国際調査報告 −１，−＾−＝ｗｂ−ｗ−，ＰＣＴ／ＦＲ９＋１００９５３ｂ＋ｅ＋−ＡＰｔ” ｅｍｅ＃ｍ、ＰＣＴ／ＦＲ９１１００９５３国際調査報告

Claims

【特許請求の範囲】

１．以下の式：Ｘ１−Ｒ０（Ｉ）或いはＸ１−Ｘ２−Ｒ０（ＩＩ）或いはＸ１−Ｘ２−Ｘ３−Ｒ０（ＩＩＩ）（但し、Ｘ１、Ｘ２及びＸ３は、同一又は相異なってアミノ酸を示し、Ｒ０は、タイプＩインターフェロンの成熟形態のアミノ酸配列を示す。）のいずれかに対応するタイプＩインターフェロンの変異体。
２．Ｘ１、Ｘ２及びＸ３が、それぞれ酸性アミノ酸、塩基性アミノ酸又はアラニン、バリン、プロリン、グリシン、セリン、トレオニン、システイン、アスパラギン及びグルタミンからなる群から選ばれたアミノ酸（但し、Ｘ１はプロリン以外のアミノ酸を示す）を示す請求項１に記載の変異体。
３．式：Ａｌａ−Ｐｒｏ−Ｒ０（ＩＶ）又はＡｌａ−Ｇｌｙ−Ｒ０′（Ｖ）（但し、Ｒ０′は、ＩＦＮ−αＩＩ又はトロホブラスチンクラスのＩＦＮである。）で表される請求項１又は２のいずれかに記載の変異体。
４．式：Ａｌａ−Ｐｒｏ−Ｒ０′′（ＶＩ）又はＡｌａ−Ｇｌｙ−Ｒ０′′（ＶＩＩ）（但し、Ｒ０′′は、ヒツジトロホブラスチンのアイソフォームのいずれかの成熟形態のアミノ酸配列を示す。
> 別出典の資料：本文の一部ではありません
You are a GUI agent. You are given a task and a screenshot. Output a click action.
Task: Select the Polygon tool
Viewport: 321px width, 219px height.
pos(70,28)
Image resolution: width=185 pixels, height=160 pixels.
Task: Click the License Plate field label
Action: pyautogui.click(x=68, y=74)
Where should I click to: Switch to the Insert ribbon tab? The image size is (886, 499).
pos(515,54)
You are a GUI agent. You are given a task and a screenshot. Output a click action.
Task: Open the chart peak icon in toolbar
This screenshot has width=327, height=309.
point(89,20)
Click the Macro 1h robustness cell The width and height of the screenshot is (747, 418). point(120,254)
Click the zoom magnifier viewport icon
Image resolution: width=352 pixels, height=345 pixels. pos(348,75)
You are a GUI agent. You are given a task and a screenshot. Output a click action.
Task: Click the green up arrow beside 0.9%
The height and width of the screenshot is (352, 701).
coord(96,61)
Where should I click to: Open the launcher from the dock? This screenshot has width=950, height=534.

）で表される請求項３に記載の変異体。
５．Ｒ０′′′がヒツジトロホブラスチンのアイソフォームＴ１からＴ５のいずれかの成熟形態を示す、請求項４に記載の変異体。
６．Ｒ０′′′が、１位がシステイン残基で始まり、１７２位のプロリン残基で終わる、ヒツジトロホブラスチンのアイソフォームの一般的なアミノ酸配列を示し、その中で：・Ｒ５はグルタミン酸、グルタミン又はアルギニン残基・Ｒ６はアルギニン又はリジン残基・Ｒ３５はリジン又はアスパラギン酸残基・Ｒ４４はグルタミン酸又はアスパラギン酸残基・Ｒ４８はロイシン又はアスパラギン酸残基及び・Ｒ４９はロイシン又はグルタミン残基である請求項４に記載の変異体。
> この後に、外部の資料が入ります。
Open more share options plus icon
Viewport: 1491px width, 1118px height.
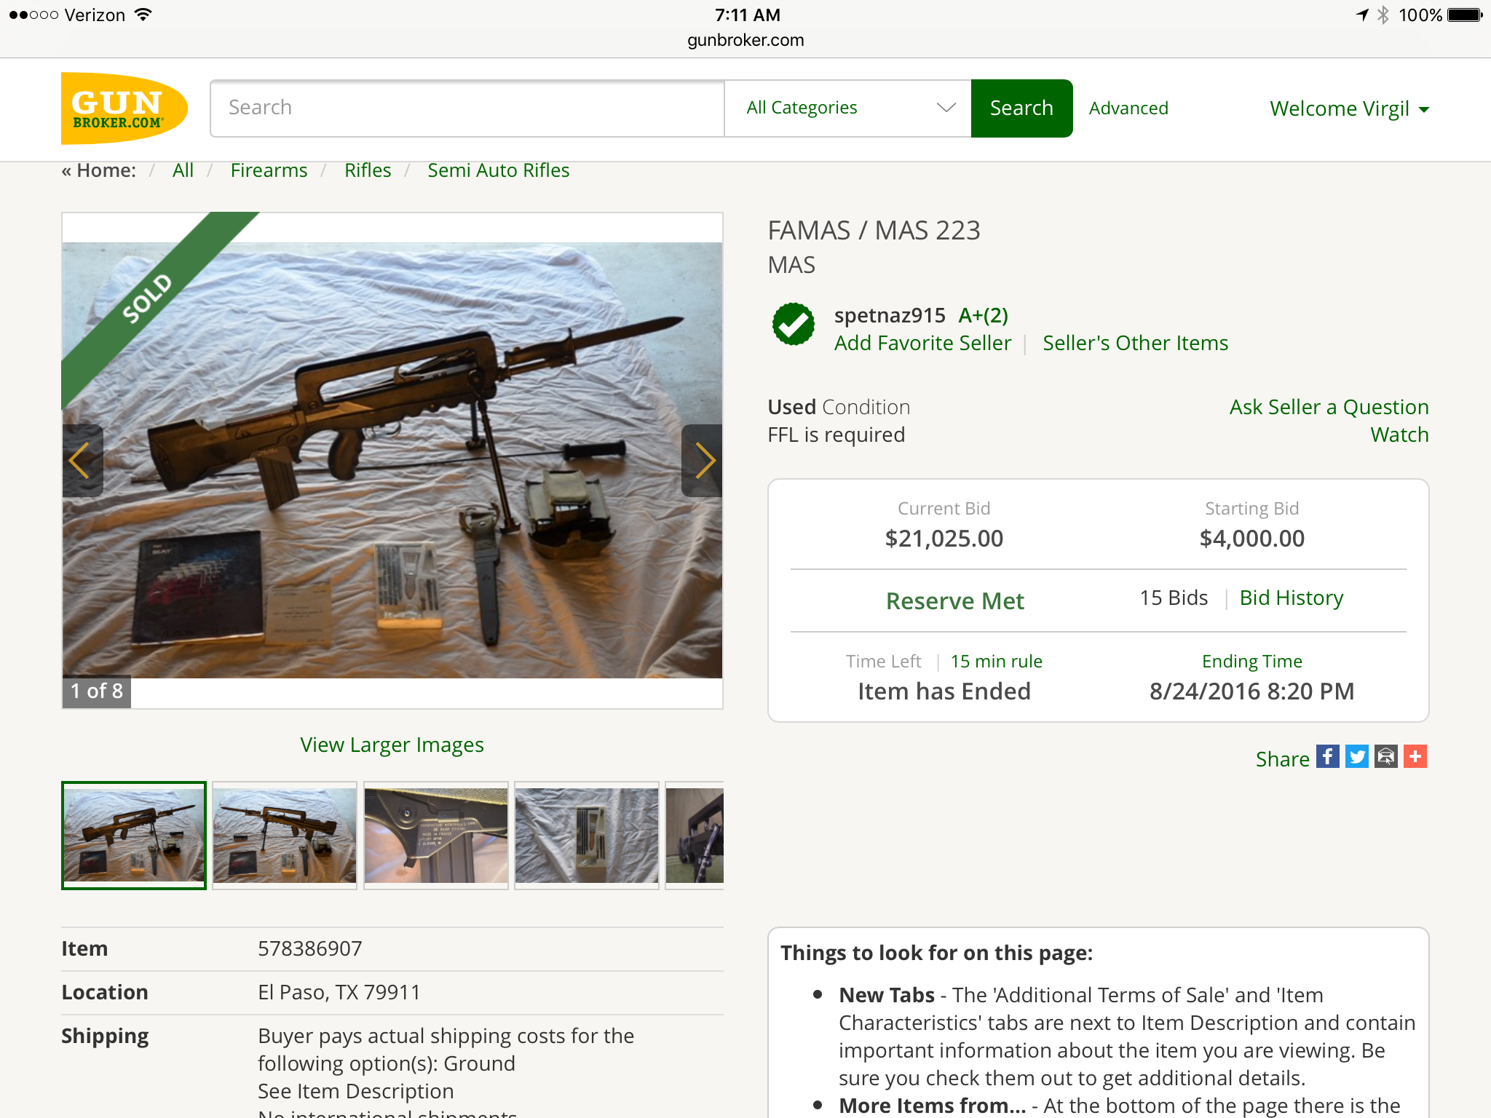(1415, 757)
７．−Ｒ５がアルギニン残基、Ｒ６がリジン残基、Ｒ３５がアスパラギン酸残基、Ｒ４４がグルタミン酸残基、Ｒ４８がロイシン残基及びＲ４９がグルタミン残基である式（Ｘａ）の変異体、 −Ｒ５がグルタミン酸残基、Ｒ６がアルギニン残基、Ｒ３５がリジン残基、Ｒ４４がグルタミン酸残基、Ｒ４８がアスパラギン酸残基及びＲ４９がロイシン残基である式（Ｘｂ）の変異体、 −Ｒ５がグルタミン残基、Ｒ６がアルギニン残基、Ｒ３５がアスパラギン酸残基及びＲ４４がアスパラギン酸残基である式（Ｘｃ）の変異体及び −Ｒ５がグルタミン残基、Ｒ６がアルギニン残基、Ｒ３５がアスパラギン酸残基、Ｒ４４がグルタミン酸残基、Ｒ４８がロイシン残基及びＲ４９がグルタミン残基である式（Ｘｄ）の変異体から選ばれる請求項６に記載の変異体。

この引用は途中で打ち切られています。